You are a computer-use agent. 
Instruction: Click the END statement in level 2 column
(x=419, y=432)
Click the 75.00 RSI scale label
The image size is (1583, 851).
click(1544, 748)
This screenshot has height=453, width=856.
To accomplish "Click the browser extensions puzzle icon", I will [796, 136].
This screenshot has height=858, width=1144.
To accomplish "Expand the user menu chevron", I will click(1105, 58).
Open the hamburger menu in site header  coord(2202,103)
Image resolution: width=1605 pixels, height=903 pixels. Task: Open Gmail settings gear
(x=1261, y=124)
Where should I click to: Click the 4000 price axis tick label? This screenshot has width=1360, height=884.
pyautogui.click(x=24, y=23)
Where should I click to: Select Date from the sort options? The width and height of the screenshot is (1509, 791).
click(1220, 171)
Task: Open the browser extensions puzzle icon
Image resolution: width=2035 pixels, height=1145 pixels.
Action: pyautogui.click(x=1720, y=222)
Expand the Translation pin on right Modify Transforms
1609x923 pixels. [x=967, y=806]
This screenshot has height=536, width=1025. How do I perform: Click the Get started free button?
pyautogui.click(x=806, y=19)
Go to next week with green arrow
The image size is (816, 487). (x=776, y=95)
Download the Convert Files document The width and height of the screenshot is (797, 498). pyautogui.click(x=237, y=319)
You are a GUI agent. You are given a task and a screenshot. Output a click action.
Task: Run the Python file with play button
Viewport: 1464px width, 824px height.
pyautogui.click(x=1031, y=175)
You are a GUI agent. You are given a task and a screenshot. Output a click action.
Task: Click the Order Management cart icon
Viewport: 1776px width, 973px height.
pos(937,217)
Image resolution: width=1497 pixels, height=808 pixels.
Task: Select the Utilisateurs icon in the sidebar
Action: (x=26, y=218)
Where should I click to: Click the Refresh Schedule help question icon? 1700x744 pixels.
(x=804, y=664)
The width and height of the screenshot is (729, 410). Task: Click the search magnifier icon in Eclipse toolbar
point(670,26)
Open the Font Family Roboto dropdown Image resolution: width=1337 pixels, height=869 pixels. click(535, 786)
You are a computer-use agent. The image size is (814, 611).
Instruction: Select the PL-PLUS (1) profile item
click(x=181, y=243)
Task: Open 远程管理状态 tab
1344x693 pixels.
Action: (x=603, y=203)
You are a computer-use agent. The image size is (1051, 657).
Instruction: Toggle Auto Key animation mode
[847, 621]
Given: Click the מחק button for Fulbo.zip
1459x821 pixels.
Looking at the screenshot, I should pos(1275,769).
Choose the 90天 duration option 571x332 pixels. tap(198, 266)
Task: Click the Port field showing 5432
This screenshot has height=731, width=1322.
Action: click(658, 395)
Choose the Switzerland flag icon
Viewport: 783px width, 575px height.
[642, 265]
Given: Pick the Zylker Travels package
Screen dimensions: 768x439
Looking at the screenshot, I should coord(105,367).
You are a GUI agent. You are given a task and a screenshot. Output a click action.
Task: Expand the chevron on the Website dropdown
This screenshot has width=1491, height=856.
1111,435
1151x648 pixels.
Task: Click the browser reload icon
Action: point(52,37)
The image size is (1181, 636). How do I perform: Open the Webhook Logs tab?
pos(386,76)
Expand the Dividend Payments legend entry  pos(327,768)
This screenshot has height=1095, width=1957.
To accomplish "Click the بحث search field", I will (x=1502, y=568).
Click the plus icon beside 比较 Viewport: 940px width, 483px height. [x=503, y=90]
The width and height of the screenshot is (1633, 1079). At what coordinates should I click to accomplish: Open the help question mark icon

**Task to carry out:**
Could you restate every entry above word for word?

**Response area:**
You are a computer-use agent. 
Instruction: Click the END statement in level 2 column
(x=419, y=432)
Click the 75.00 RSI scale label
The image size is (1583, 851).
click(1544, 748)
This screenshot has height=453, width=856.
To accomplish "Click the browser extensions puzzle icon", I will [796, 136].
This screenshot has height=858, width=1144.
To accomplish "Expand the user menu chevron", I will click(1105, 58).
Open the hamburger menu in site header  coord(2202,103)
Image resolution: width=1605 pixels, height=903 pixels. Task: Open Gmail settings gear
(x=1261, y=124)
Where should I click to: Click the 4000 price axis tick label? This screenshot has width=1360, height=884.
pyautogui.click(x=24, y=23)
Where should I click to: Select Date from the sort options? The width and height of the screenshot is (1509, 791).
click(1220, 171)
Task: Open the browser extensions puzzle icon
Image resolution: width=2035 pixels, height=1145 pixels.
Action: pyautogui.click(x=1720, y=222)
Expand the Translation pin on right Modify Transforms
1609x923 pixels. [x=967, y=806]
This screenshot has height=536, width=1025. How do I perform: Click the Get started free button?
pyautogui.click(x=806, y=19)
Go to next week with green arrow
The image size is (816, 487). (x=776, y=95)
Download the Convert Files document The width and height of the screenshot is (797, 498). pyautogui.click(x=237, y=319)
You are a GUI agent. You are given a task and a screenshot. Output a click action.
Task: Run the Python file with play button
Viewport: 1464px width, 824px height.
pyautogui.click(x=1031, y=175)
You are a GUI agent. You are given a task and a screenshot. Output a click action.
Task: Click the Order Management cart icon
Viewport: 1776px width, 973px height.
pos(937,217)
Image resolution: width=1497 pixels, height=808 pixels.
Task: Select the Utilisateurs icon in the sidebar
Action: (x=26, y=218)
Where should I click to: Click the Refresh Schedule help question icon? 1700x744 pixels.
(x=804, y=664)
The width and height of the screenshot is (729, 410). Task: Click the search magnifier icon in Eclipse toolbar
point(670,26)
Open the Font Family Roboto dropdown Image resolution: width=1337 pixels, height=869 pixels. click(535, 786)
You are a computer-use agent. The image size is (814, 611).
Instruction: Select the PL-PLUS (1) profile item
click(x=181, y=243)
Task: Open 远程管理状态 tab
1344x693 pixels.
Action: (x=603, y=203)
You are a computer-use agent. The image size is (1051, 657).
Instruction: Toggle Auto Key animation mode
[847, 621]
Given: Click the מחק button for Fulbo.zip
1459x821 pixels.
Looking at the screenshot, I should pos(1275,769).
Choose the 90天 duration option 571x332 pixels. tap(198, 266)
Task: Click the Port field showing 5432
This screenshot has height=731, width=1322.
Action: click(658, 395)
Choose the Switzerland flag icon
Viewport: 783px width, 575px height.
[642, 265]
Given: Pick the Zylker Travels package
Screen dimensions: 768x439
Looking at the screenshot, I should coord(105,367).
You are a GUI agent. You are given a task and a screenshot. Output a click action.
Task: Expand the chevron on the Website dropdown
This screenshot has width=1491, height=856.
1111,435
1151x648 pixels.
Task: Click the browser reload icon
Action: point(52,37)
The image size is (1181, 636). How do I perform: Open the Webhook Logs tab?
pos(386,76)
Expand the Dividend Payments legend entry  pos(327,768)
This screenshot has height=1095, width=1957.
To accomplish "Click the بحث search field", I will (x=1502, y=568).
Click the plus icon beside 比较 Viewport: 940px width, 483px height. [x=503, y=90]
The width and height of the screenshot is (1633, 1079). At what coordinates should I click to accomplish: Open the help question mark icon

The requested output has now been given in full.